不安障害とうつ病は、症状や発症メカニズムにおいて重なる部分が多く、併存したり、移行したりすることもあります。どちらもセロトニンの不足が関係しているため、同様の薬物療法が使われることも多いのです。

ここからは、不安障害に共通する代表的な症状を5つに分類し、それぞれの特徴や関連する疾患について詳しく見ていきましょう。
人前で話す、注目を浴びる、他人と接するといった対人場面において、強い不安を感じる症状です。緊張が高まり、手の震えや発汗、心拍数の上昇といった身体症状が現れることもあります。
このような状況を避けることによって、一時的には安心感を得られるかもしれませんが、次第に社会的な孤立を招き、ひきこもりの原因になることもあります。社会不安障害は、対人関係の場面で特に強い不安が現れる点が特徴です。
治療には、SSRIの服用とともに、対人場面に少しずつ慣れていく脱感作が基本的な方法です。
特に予告なく、突然激しい不安や恐怖に襲われる「パニック発作」が繰り返される状態です。発作の際には、動悸、息苦しさ、めまい、吐き気といった身体症状が現れます。

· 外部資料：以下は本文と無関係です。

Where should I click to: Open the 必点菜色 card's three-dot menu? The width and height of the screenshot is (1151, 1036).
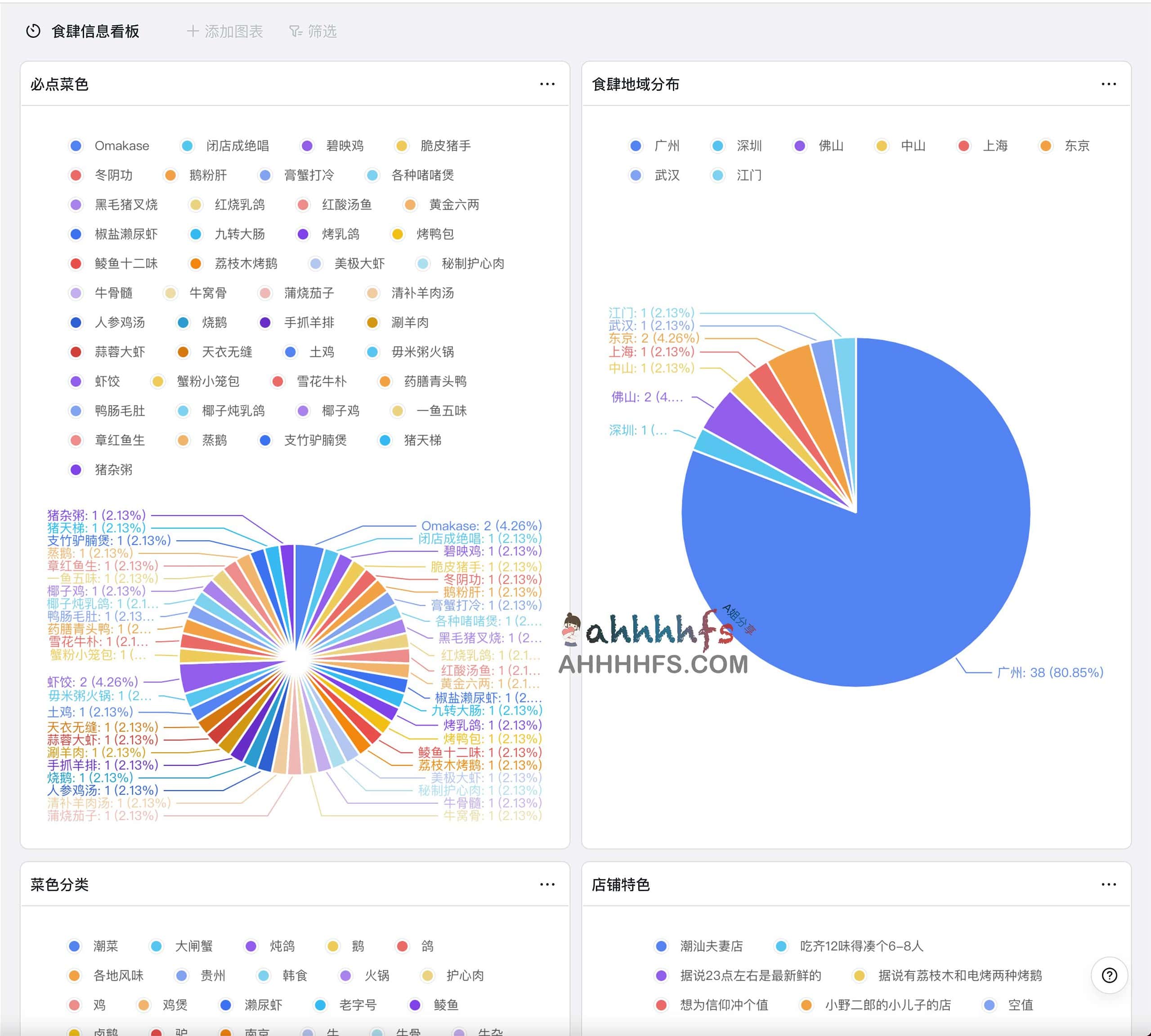pos(547,84)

発作が起きる場所には傾向があり、たとえば電車やエレベーターなどの閉鎖的な空間で発症することが多いです。その結果、「また同じような状況で発作が起きるのではないか」という予期不安が加わり、生活範囲を狭めてしまうこともあります。
パニック障害もまた、SSRIの投与と脱感作による治療が中心となります。
「手が汚れているのではないか」「鍵を閉めたか不安だ」といった思考が繰り返し浮かび、それを打ち消すために手を洗ったり、確認行動を何度も行ったりする――このような症状が強迫性障害の特徴です。
このような「強迫観念」と、それに対する「強迫行為」が繰り返されることで、日常生活に大きな支障が生じます。最初は短時間の確認で済んでいた行動も、次第に長時間化し、他人を巻き込むこともあります。
治療には、SSRIに加えて「曝露反応妨害法(ERP)」という脱感作療法が行われますが、症状が慢性化しやすく、治療には時間がかかることがあります。
生活全般において、過度な心配が常に頭から離れず、それが半年以上続く状態です。仕事や家庭、健康、人間関係など、さまざまな事柄に対して「もしかしたらこうなったらどうしよう」といった漠然とした不安が繰り返されます。
このような慢性的な不安によって、本来の力を発揮できず、社会生活や家庭生活にジワジワと影響を及ぼします。全般性不安障害は、表立った激しい発作はないものの、継続的な苦しさが大きな特徴です。
治療にはSSRIの服用に加えて、不安への耐性を高める心理療法が行われます。
特定の対象や状況に対して、極度の恐怖心を抱く状態です。たとえば、高所、雷、動物、注射、飛行機など、恐怖の対象は人によって異なります。
普段の生活に支障がない場合もありますが、日常的にその対象に触れざるを得ない場合は、生活に著しい影響を及ぼすこともあります。
限局性恐怖症の治療では、対象から距離をとる「回避」が選ばれることもありますが、必要に応じて段階的にその対象に慣れる「脱感作(曝露療法)」が用いられることもあります。

不安障害は、強い不安によって日常生活にさまざまな支障をきたす精神疾患です。しかし、その症状や不安の現れ方は人によって異なります。
今回ご紹介した代表的な5つの症状――
――これらを手がかりに、自分の状態を見つめ直してみることは大切です。
治療の基本は、SSRIなどの薬物療法と、不安に少しずつ慣らしていく心理療法(脱感作)を組み合わせることです。もしもご自身や身近な方に思い当たる症状がある場合は、早めに医療機関に相談されることをおすすめします。適切な治療によって、安心した生活を取り戻すことは十分に可能です。